== DATA FOR THE TASK ==
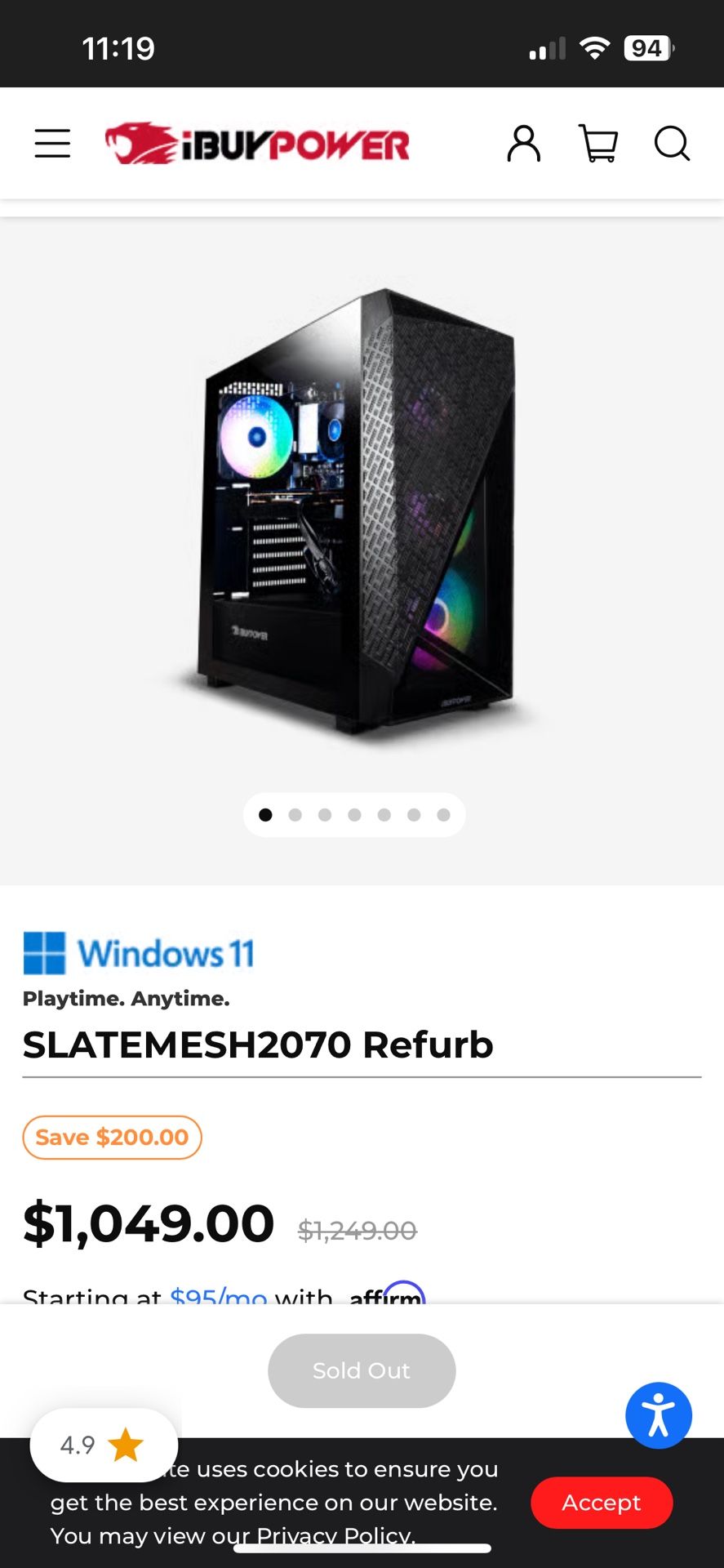
Task: Tap the Save $200.00 badge
Action: pos(112,1137)
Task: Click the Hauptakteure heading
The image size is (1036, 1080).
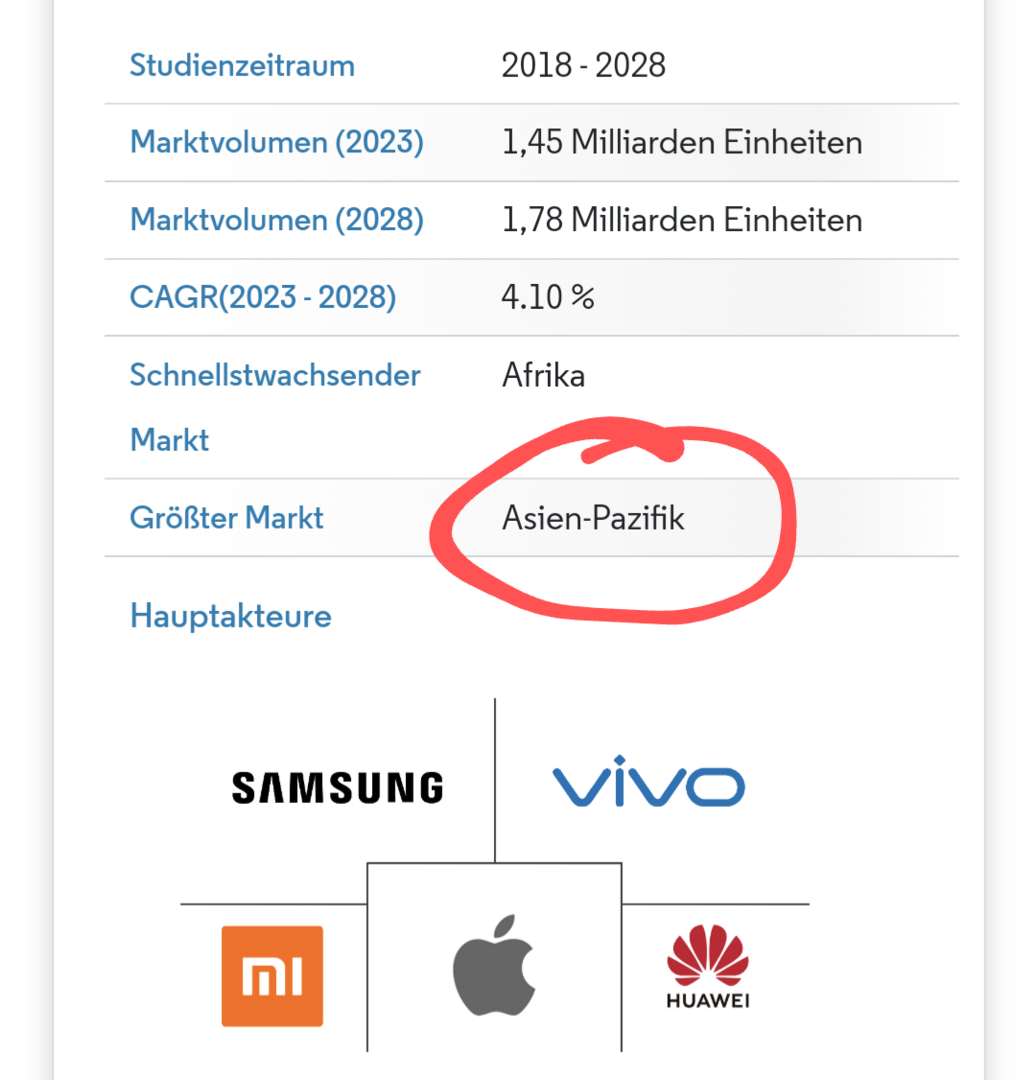Action: coord(231,616)
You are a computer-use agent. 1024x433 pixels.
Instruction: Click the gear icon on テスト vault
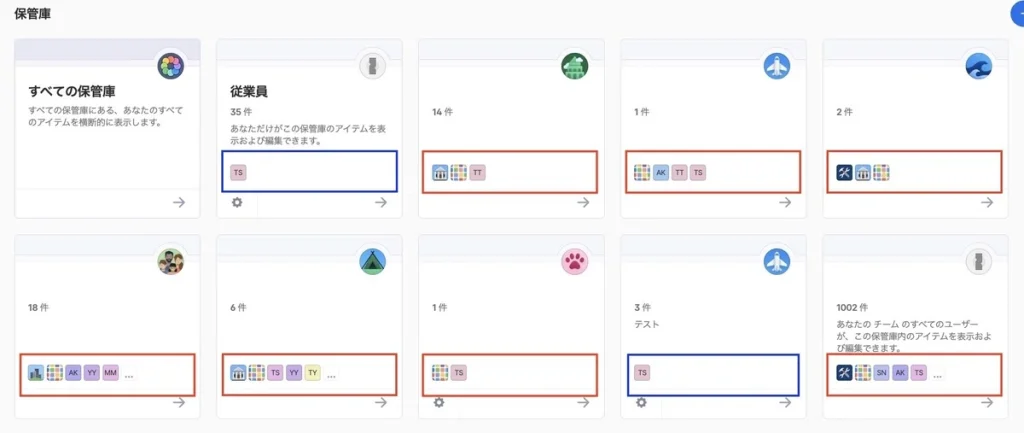641,402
===
▶ **TO BE DONE**: Copy the records again from the line with "Task: Click the Hauptakteure heading" up to and including the last line of the records, keeping the requests as they are. Multiply every coordinate in the answers by 2.4 and round to whole numbers, with halves rounded up, and leave the pictures out.

▶ **TASK ANSWER**:
Task: Click the Hauptakteure heading
The image size is (1036, 1080).
Action: coord(554,1478)
You are a computer-use agent. 1024x433 pixels.
Instruction: Click the gear icon on テスト vault
1538,965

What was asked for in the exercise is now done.